= RECORDED INFORMATION =

-.-.-

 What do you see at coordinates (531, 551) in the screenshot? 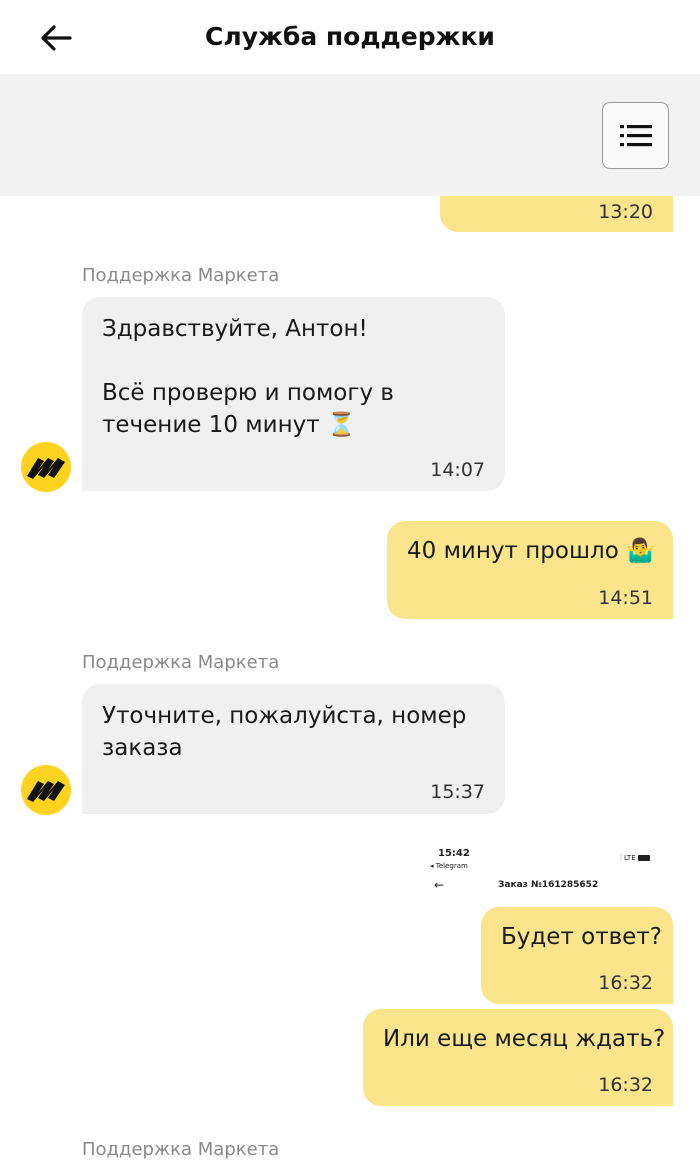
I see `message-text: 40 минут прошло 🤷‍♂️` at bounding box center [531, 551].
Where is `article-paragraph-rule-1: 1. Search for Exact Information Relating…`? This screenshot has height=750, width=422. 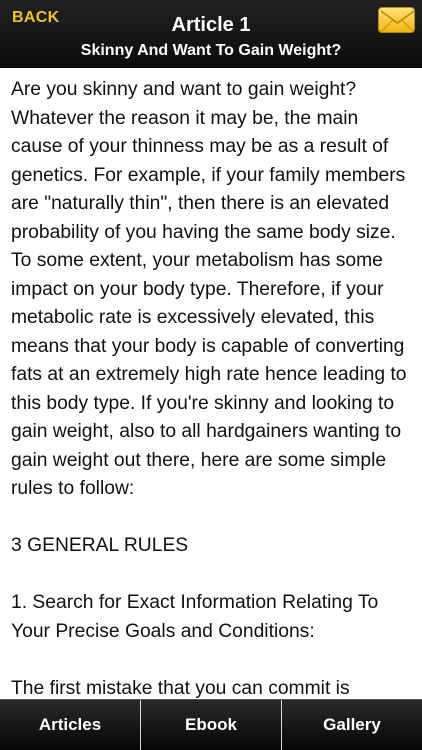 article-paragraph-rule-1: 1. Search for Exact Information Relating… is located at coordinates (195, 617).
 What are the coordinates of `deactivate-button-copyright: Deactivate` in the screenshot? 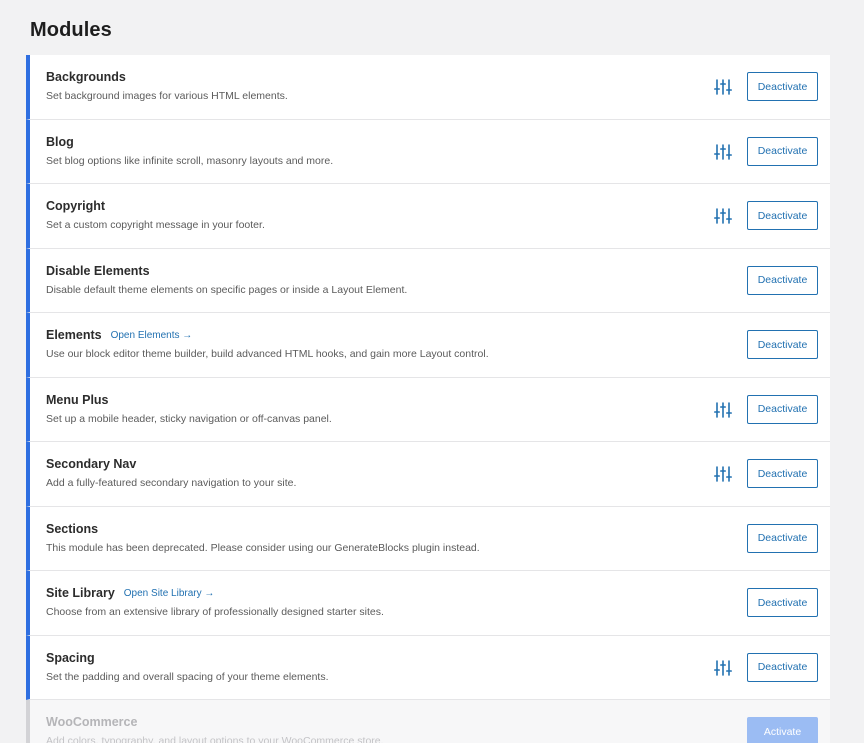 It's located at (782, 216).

-.-.-

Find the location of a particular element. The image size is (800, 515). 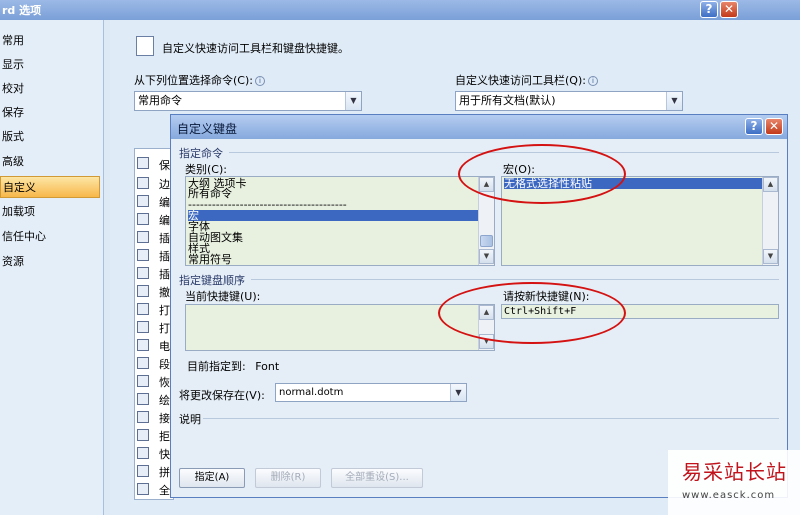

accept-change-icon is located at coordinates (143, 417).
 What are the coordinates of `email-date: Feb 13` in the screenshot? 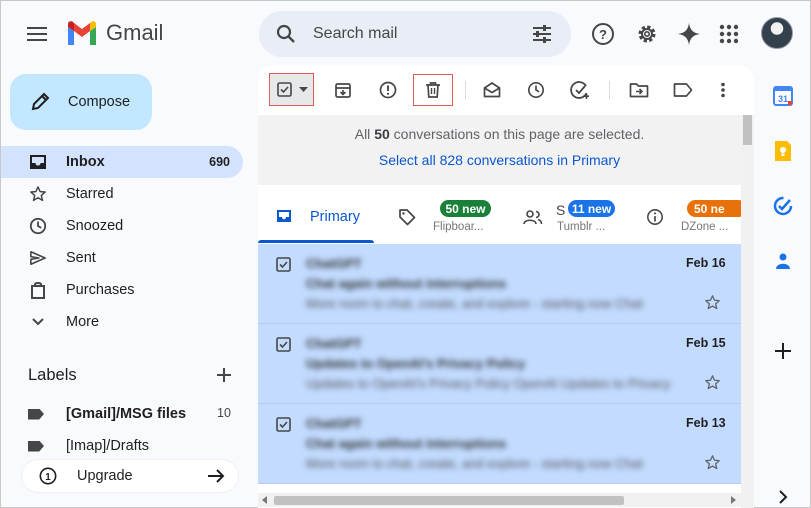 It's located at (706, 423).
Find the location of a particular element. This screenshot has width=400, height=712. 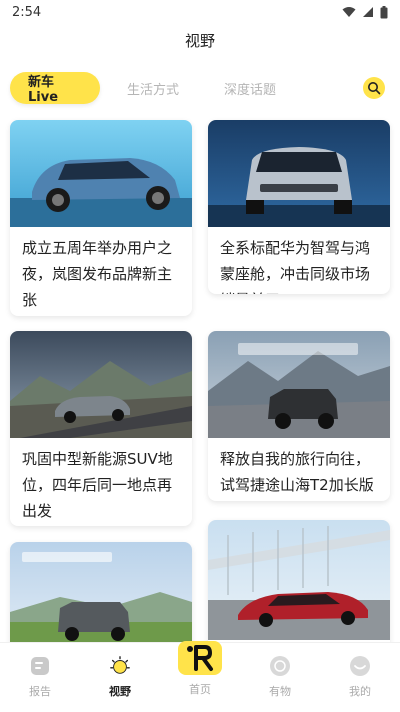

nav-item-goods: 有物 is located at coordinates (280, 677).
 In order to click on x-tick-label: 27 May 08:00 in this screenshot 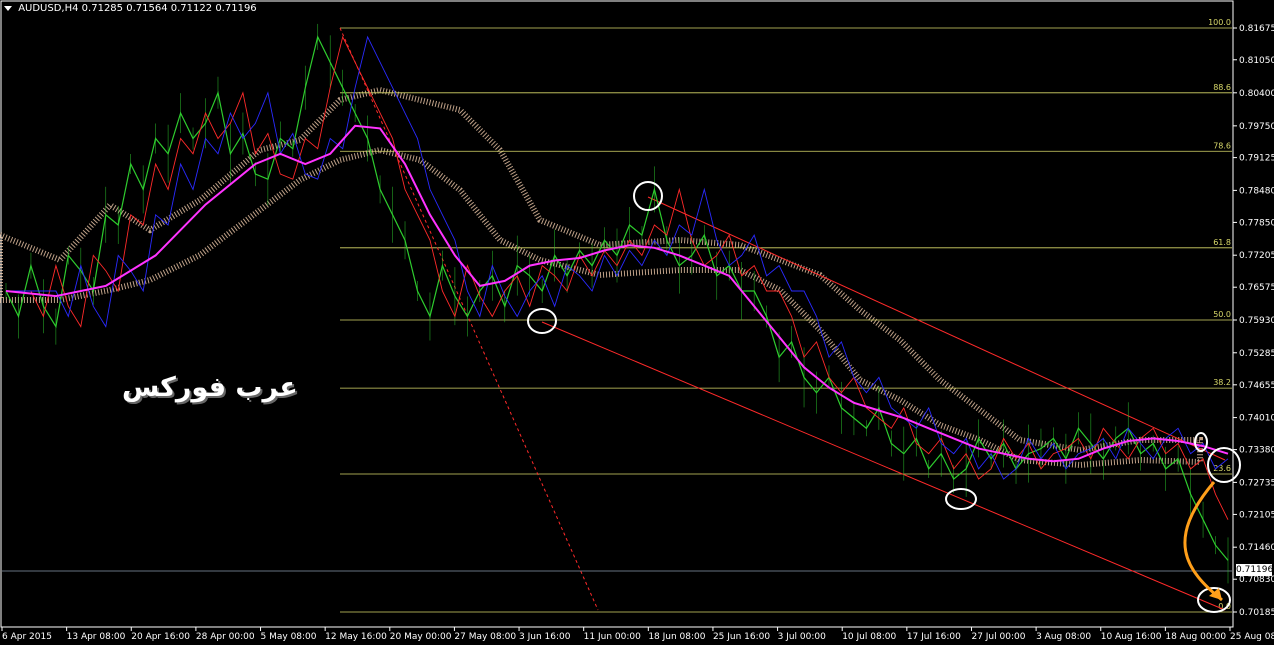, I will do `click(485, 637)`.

-.-.-

= INSTRUCTIONS FOR THE TASK =
Rewrite the records starting at the line that contains "What do you" and ending at the line that contains "center [531, 551].", changing "screenshot" to "image" and leaving everything else unchanged. Omit the pictures from your answer.

= TASK SOLUTION =
 What do you see at coordinates (531, 551) in the image? 
I see `message-text: 40 минут прошло 🤷‍♂️` at bounding box center [531, 551].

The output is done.